Kung Pao cauliflower
1 head of cauliflower, broken into florets, each about 1½-2 cm
4 cloves garlic, finely chopped
2 red chillies, seeds in, finely chopped
2 cm piece of ginger, peeled and finely chopped
4 spring onions, sliced, including green parts
50 g unsalted peanuts, dry fried and roughly chopped
2 tbsp fresh coriander, chopped
50 g organic cornflour
for the ma-la cooking oil
125 ml roasted peanut oil (use groundnut oil if not available)
2 star anise
1 tsp Szechuan peppercorns
1 tsp dried chillies
1 tbsp toasted sesame oil
for the marinade
100 ml organic soy sauce
50 ml Chinese rice wine (use sake or dry sherry if not available)
1 tbsp maple syrup
1. First, make the ma-la cooking oil. Place a wok over a high heat. Add the oil and once it is hot enough to start shimmering add the star anise, the Szechuan peppercorns and the chilli flakes and stir to combine. Keep on a high heat for thirty seconds then remove from the heat. Sir in the sesame oil and leave to cool for a few minutes before straining the oil through a muslin cloth placed over a fine sieve.

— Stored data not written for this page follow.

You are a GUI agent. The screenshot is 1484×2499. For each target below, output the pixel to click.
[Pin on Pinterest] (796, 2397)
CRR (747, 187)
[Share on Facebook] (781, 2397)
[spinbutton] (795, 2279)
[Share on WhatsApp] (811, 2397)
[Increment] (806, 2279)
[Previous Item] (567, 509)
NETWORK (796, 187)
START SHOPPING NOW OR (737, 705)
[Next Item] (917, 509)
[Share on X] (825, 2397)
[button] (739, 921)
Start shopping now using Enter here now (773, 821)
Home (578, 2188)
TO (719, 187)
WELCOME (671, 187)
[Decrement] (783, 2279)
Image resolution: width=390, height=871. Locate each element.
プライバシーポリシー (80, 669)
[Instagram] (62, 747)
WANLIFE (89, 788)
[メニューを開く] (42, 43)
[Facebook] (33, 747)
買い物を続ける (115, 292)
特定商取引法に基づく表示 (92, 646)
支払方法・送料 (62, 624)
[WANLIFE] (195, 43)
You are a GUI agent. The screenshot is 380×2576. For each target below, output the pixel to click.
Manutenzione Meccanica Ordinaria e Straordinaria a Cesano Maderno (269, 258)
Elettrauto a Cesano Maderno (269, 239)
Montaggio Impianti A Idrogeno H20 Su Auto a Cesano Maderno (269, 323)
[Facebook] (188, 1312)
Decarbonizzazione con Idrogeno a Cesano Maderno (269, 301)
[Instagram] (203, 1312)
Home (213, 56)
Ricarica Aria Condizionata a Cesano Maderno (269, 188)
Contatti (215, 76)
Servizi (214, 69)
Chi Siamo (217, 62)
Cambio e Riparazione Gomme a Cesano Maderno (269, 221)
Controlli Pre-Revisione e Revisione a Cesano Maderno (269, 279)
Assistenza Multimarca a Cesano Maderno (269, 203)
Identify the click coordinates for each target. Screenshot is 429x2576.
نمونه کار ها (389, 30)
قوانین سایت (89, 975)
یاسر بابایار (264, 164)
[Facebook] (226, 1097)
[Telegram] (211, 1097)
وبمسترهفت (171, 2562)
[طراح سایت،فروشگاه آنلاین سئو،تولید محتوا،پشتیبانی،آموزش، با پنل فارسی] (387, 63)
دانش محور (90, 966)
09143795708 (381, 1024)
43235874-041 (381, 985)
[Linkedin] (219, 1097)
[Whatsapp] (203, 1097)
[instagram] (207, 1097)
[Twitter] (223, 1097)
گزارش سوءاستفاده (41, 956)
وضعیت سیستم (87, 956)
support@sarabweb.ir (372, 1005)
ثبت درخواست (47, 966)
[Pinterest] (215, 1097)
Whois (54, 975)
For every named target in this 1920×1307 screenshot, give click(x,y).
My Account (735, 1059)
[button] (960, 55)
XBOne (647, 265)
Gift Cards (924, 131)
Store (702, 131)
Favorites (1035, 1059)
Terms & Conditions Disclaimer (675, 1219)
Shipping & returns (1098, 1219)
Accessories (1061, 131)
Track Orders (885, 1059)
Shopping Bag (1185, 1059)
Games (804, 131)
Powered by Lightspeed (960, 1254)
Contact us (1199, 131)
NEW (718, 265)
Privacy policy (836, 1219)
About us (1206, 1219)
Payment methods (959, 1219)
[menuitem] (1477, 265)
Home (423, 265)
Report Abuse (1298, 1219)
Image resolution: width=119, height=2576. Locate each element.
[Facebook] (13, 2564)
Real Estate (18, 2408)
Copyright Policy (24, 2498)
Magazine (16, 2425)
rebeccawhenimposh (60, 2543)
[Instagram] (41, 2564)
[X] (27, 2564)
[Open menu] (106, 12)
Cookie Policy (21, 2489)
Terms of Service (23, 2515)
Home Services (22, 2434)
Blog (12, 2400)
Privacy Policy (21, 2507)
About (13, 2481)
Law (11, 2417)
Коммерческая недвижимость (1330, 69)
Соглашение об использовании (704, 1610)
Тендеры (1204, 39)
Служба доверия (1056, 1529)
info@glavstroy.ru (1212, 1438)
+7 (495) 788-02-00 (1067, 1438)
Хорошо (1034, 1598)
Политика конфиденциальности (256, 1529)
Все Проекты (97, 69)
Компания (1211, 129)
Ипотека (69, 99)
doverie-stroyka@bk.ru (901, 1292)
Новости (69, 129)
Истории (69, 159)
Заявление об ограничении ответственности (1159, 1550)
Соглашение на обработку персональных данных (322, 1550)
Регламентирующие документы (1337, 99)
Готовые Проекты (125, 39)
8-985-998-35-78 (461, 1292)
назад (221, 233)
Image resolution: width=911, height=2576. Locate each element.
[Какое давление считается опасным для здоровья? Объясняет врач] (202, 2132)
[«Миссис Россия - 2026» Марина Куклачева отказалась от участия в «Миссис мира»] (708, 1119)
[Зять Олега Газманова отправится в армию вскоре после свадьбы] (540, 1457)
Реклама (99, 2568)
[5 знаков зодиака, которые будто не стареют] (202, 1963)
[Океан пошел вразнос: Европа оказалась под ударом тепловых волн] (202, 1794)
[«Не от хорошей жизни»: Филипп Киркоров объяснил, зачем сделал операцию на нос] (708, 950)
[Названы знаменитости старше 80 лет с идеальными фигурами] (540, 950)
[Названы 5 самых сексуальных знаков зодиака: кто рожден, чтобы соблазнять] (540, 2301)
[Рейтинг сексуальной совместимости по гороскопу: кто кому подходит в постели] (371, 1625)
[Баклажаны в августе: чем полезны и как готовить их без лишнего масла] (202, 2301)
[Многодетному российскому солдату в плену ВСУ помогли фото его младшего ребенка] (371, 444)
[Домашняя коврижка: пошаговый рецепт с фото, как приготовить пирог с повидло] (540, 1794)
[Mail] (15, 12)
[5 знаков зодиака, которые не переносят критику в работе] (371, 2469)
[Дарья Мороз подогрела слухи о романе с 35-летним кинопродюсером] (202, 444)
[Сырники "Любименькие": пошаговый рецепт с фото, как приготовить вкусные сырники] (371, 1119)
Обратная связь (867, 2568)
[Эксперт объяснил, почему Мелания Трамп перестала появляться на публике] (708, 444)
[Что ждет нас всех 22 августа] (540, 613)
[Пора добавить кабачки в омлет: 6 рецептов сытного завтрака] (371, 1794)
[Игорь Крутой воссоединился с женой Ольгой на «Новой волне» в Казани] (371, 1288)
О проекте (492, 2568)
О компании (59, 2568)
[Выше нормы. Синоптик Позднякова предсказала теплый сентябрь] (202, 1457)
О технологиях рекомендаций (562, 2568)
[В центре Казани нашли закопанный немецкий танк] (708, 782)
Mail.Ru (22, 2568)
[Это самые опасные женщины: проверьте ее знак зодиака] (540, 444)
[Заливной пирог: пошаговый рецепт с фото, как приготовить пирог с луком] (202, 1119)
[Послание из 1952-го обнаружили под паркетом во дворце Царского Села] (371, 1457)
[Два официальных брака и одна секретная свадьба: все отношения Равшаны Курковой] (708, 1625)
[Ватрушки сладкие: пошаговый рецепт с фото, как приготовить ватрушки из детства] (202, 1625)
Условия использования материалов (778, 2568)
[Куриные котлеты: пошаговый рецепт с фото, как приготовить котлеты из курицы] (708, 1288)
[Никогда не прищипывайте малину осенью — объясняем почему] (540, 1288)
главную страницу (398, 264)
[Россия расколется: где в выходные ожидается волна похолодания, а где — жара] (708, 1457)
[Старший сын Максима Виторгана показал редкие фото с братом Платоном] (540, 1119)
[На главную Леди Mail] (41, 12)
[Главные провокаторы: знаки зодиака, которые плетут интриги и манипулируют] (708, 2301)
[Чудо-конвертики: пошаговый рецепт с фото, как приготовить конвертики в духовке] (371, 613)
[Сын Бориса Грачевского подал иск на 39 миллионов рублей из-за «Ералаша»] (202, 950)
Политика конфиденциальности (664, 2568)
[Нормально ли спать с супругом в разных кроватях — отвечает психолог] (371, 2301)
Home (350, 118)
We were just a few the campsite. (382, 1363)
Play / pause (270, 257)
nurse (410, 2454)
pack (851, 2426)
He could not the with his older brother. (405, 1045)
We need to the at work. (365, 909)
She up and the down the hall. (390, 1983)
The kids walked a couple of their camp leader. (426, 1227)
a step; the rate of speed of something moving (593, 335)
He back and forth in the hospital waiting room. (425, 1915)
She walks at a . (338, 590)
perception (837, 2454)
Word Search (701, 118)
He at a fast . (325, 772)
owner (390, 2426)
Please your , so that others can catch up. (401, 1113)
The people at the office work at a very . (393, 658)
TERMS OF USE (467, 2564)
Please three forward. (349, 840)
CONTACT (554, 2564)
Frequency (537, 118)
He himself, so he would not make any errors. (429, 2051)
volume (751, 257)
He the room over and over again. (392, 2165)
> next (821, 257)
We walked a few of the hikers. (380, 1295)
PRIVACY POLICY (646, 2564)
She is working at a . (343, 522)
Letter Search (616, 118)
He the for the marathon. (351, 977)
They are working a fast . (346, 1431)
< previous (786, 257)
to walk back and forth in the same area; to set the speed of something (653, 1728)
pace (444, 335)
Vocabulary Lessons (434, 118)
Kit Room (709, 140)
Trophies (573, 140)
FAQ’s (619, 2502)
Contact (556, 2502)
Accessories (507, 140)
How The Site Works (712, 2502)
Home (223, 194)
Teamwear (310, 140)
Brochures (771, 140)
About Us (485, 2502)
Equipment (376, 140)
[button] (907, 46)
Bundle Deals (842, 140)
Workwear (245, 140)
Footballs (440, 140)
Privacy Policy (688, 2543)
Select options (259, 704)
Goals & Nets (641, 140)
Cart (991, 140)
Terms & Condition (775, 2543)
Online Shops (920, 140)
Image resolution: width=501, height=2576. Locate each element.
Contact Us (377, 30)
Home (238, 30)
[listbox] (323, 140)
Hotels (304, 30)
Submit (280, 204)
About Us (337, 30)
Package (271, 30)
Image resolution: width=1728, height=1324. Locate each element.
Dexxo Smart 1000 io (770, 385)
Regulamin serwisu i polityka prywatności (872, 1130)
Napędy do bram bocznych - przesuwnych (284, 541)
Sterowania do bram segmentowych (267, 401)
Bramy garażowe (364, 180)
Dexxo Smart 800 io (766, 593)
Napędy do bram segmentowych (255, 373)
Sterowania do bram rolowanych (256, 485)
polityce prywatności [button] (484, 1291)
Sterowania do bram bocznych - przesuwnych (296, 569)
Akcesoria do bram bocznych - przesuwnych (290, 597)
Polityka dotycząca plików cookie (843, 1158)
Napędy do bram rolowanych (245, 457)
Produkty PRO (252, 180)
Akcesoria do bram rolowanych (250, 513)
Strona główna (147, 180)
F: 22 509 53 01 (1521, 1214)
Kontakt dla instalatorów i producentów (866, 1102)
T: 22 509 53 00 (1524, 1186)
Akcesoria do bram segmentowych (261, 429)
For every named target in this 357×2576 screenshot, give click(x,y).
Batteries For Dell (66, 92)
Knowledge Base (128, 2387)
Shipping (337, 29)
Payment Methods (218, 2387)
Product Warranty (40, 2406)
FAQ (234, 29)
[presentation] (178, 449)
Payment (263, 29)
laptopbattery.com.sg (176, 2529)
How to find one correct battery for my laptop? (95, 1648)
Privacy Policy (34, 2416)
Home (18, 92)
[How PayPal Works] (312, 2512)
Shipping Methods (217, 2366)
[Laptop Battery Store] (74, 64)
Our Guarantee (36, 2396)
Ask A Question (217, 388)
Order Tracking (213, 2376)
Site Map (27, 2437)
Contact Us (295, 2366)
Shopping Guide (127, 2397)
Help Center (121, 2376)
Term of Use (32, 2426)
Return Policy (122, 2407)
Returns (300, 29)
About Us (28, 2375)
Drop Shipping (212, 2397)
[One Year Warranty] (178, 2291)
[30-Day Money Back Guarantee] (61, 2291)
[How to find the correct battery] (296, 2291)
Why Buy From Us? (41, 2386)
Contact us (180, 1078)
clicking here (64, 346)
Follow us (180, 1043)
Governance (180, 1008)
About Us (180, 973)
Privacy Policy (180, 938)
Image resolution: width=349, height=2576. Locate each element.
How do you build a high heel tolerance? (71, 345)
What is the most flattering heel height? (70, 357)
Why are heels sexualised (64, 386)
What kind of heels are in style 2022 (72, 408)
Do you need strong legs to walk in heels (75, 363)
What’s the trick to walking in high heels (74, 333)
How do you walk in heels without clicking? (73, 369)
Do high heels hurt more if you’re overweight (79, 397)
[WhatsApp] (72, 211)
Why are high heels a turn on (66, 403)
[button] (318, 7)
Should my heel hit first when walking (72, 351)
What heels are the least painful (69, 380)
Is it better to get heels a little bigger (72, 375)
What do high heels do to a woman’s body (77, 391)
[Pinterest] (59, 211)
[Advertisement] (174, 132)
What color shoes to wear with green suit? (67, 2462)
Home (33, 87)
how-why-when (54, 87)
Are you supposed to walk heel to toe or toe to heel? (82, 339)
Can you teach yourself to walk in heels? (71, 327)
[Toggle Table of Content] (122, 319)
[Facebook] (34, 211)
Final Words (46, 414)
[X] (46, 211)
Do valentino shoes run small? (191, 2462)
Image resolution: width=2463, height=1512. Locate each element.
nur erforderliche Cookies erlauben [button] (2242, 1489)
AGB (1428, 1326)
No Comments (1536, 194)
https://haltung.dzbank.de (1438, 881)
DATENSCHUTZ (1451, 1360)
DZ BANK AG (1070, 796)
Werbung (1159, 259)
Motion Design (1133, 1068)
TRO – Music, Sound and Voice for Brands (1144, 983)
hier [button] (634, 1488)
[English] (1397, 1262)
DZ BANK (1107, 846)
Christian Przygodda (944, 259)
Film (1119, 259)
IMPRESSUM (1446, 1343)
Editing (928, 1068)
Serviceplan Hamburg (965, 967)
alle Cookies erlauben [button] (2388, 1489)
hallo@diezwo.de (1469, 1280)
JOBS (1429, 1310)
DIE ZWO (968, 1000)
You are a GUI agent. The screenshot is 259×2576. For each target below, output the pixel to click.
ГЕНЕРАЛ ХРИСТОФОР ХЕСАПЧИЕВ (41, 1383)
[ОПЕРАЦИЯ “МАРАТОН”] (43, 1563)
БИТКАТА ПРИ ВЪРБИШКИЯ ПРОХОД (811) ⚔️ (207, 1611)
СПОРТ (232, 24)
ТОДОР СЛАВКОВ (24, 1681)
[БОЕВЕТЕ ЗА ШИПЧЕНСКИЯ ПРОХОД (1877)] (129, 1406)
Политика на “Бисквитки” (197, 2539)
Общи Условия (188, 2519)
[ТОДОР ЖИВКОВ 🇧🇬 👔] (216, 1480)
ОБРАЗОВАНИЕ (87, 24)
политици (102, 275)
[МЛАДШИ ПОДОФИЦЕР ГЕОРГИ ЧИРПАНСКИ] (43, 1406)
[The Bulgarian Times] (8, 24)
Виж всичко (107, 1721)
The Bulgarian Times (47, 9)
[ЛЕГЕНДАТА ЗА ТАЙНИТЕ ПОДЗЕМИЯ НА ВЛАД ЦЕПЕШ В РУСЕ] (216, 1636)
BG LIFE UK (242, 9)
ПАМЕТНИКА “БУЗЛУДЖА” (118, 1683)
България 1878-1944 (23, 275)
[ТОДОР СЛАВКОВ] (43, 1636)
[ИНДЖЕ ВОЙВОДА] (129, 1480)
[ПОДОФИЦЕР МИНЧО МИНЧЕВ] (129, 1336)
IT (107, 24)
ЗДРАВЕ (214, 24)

2. Next make the marinade. Mix together the soy sauce, rice wine and maple syrup. Add the cauliflower florets, mix to coat them in the marinade and set to one side for at least 30 minutes. Put the cornflour in a separate bowl next to the cauliflower.
3. Place a wok over a high heat and pour in half of the ma-la oil. When the oil is hot, lift out the cauliflower florets individually from the marinade and roll them in in the cornflour until they are coated. Keep the remaining marinade to one side.
4. Fry the florets in the ma-la oil , stirring continuously, until they are evenly browned and crisp. This will take about 3-4 minutes and you may need to do it in 2 or 3 batches to prevent overcrowding the pan which would also reduce the oil temperature. Add a little more ma-la oil between batches if necessary, but be sure to keep back 2 tablespoons for the next step. Drain the cauliflower on kitchen paper and set to one side.
4. Wipe the wok clean and return to a high heat. Add the remaining ma-la oil. when the oil begins to smoke add the chilli, garlic and ginger and stir fry vigorously for 30 seconds before adding the spring onions. Continue to stir.
5. After a further minute, add the cauliflower, peanuts and most of the coriander, reserving a little for garnish. Stir for 30 seconds then add the reserved marinade, which will quickly bubble up. Cook for one minute more, stirring or tossing the wok so that the cauliflower is coated with sauce. Remove the wok from the heat.
6. Serve the Kung Pao cauliflower scattered with the remaining coriander, alongside plain steamed rice and, if you like, some simple steamed vegetables such as pak choi, broccoli or green beans.